L'alcoolismo è una malattia che in Svizzera spesso passa inosservata Keystone

Quinta giornata nazionale di solidarietà, venerdì, con gli alcoolisti, una malattia che in Svizzera tocca 300 mila persone.

Questo contenuto è stato pubblicato il 09 novembre 2001 - 08:30

Motto della giornata nazionale di solidarietà e riflessione è che "per uscire dal tunnel dell'alcoolismo serve prima di tutto coraggio". La giornata è promossa dalle associazioni attive nelle tre regioni linguistiche - INGRADO (centro di cura dell'alcoolismo), A più S (Verband Alkohl- und Suchtfachleute) e GREAT (Groupement romand d'études sur l'alcoolisme et les toximanies) - e dall'Istituto svizzero di prevenzione dell'alcoolismo e altre tossicomanie (ISPA).

Oltre 40 città organizzano attività di sensibilizzazione. Inoltre, un servizio telefonico di consulenza e informazione intende «contribuire a ridare coraggio» alle persone coinvolte, indicano gli organizzatori.

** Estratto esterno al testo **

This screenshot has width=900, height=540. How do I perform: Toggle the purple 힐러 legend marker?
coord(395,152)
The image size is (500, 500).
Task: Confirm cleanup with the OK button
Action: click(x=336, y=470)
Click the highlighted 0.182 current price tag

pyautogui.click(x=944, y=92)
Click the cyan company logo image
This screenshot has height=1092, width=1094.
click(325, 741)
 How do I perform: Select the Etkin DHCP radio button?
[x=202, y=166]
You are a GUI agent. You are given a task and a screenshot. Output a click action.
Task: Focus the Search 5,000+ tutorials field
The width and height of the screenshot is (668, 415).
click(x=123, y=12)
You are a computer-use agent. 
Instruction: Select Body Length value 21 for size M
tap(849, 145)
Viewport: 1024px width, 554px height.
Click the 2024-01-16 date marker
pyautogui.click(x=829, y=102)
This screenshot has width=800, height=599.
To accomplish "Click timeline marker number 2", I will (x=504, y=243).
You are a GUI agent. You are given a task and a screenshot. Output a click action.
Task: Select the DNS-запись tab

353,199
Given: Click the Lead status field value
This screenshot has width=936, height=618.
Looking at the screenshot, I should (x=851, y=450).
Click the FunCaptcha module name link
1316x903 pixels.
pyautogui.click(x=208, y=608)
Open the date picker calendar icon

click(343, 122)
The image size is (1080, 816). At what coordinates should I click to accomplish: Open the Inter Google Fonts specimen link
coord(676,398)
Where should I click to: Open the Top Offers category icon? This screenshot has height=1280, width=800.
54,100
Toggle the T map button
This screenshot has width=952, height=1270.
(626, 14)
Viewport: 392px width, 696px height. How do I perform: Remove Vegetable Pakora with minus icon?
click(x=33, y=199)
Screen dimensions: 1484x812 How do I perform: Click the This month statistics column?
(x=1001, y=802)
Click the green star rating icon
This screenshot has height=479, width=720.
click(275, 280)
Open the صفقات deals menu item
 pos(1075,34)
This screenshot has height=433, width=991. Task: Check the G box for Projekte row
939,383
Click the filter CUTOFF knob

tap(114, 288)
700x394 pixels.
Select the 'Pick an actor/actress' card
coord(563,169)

Famiglia, amici o colleghi corrono il rischio di codipendenza: è l'arte di proteggere il malato, coprirlo o svolgere compiti al suo posto. Anche loro, ricorda l'ISPA, hanno bisogno di sostegno. Nel periodo 1986-1998, l'istituto ha evidenziato un aumento dei casi di ebbrezza tra i giovani che corrono rischi immediati, come il coma etilico o incidenti stradali, spiega il direttore aggiunto dell'ISPA Michel Graf.

La dipendenza dall'alcool dovrebbe essere considerata ufficialmente una malattia: sarebbe una misura efficace per sottrarre le persone colpite dal sentimento di vergogna che le circonda, ha detto Graf, il quale denuncia una totale mancanza di coerenza nella politica federale sull'alcool ed un «disequilibrio» tra gli interessi finanziari della produzione e del commercio e la mancanza di fondi per il trattamento della dipendenza.

In tutta la Svizzera italiana è attiva INGRADO, con sede a Lugano, una fondazione specializzata nel trattamento e nell'accompagnamento di persone alcoolizzate. Offre consulenze ambulatoriali, a domicilio e cure specialistiche. La fondazione è riconosciuta dall'Ufficio federale delle assicurazioni sociali e dal Dipartimento delle opere sociali del cantone Ticino.